Thus, adjunctive use may be reflected in a specific unit dosage designed to be compatible (or to synergize) with the other drug(s), or in formulations in which the pyrrolidine compound is admixed with one or more antitumor agents, antimicrobial agents and/or antiinflammatories (or else physically associated with the other drug(s) within a single unit dose). Adjunctive uses may also be reflected in the composition of the pharmaceutical kits of the invention, in which the pyrrolidine compound of the invention is co-packaged (e.g. as part of an array of unit doses) with the antitumor agents, antimicrobial agents and/or antiinflammatories. Adjunctive use may also be reflected in information and/or instructions relating to the co-administration of the pyrrolidine compound with antitumor agents, antimicrobial agents and/or antiinflammatories.

Exemplification

The invention will now be described with reference to specific Examples. These are merely exemplary and for illustrative purposes only: they are not intended to be limiting in any way to the scope of the monopoly claimed or to the invention described.

Examples 1-3: Anti-BVDV activity

The hepatitis C virus (HCV) was first identified in 1989 and it has since become clear that this virus is responsible for most cases of post-transfusion non-A, non-B hepatitis. Indeed, HCV is now recognised as one of the commonest infections causing chronic liver disease and The World Health Organisation estimates that 170 million people are chronically infected. HCV infection results in a chronic infection in 85% of infected patients and approximately 20-30% of these will progress to cirrhosis and end stage liver disease, frequently complicated by hepatocellular carcinoma.

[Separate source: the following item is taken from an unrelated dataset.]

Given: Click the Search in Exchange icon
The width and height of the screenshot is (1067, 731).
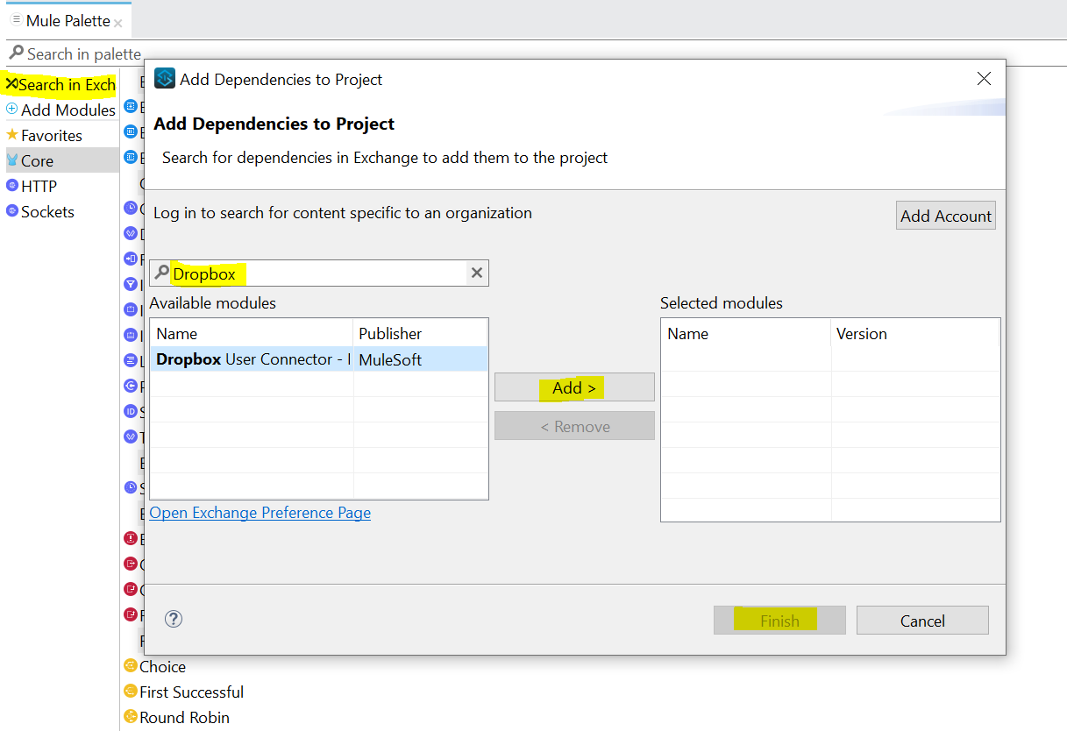Looking at the screenshot, I should (11, 85).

The study of HCV has been hampered by the inability to propagate the virus efficiently in cell culture. However, in the absence of a suitable cell culture system able to support replication of human HCV, bovine diarrhoea virus (BVDV) is an accepted cell culture model. HCV and BVDV share a significant degree of local protein homology, a common replication strategy and probably the same subcellular location for viral envelopment.

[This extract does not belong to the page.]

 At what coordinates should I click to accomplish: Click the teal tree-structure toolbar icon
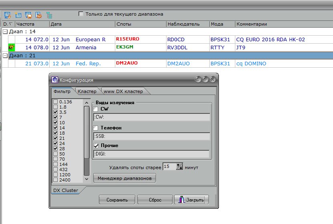point(49,16)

The ability of various compounds of the invention to exert a direct anti-BVDV effect in vitro was therefore tested and activity demonstrated in a BVDV plaque inhibition assay (as detailed below).

For these assays a confluent monolayer of MDBK cells is produced in a flat bottomed well of a tissue culture plate. The monolayer is infected with BVDV. Sufficient virus is added to eventually form approximately 20-30 plaques. After allowing approximately 1 hr for the virus to infect, the cells are washed and liquid agar is added and allowed to set as a thin layer over the cell surface (the 'overlay'). The infected cells are then left for a period of days to allow the virus to replicate and cells to shed virus, detach or lyse . Cells in the immediate vicinity of the initial virus infection are therefore infected - localized by the agar layer. Hence a clear plaque devoid of cells is eventually formed which after staining uninfected cells around it with neutral red is visible and can be scored.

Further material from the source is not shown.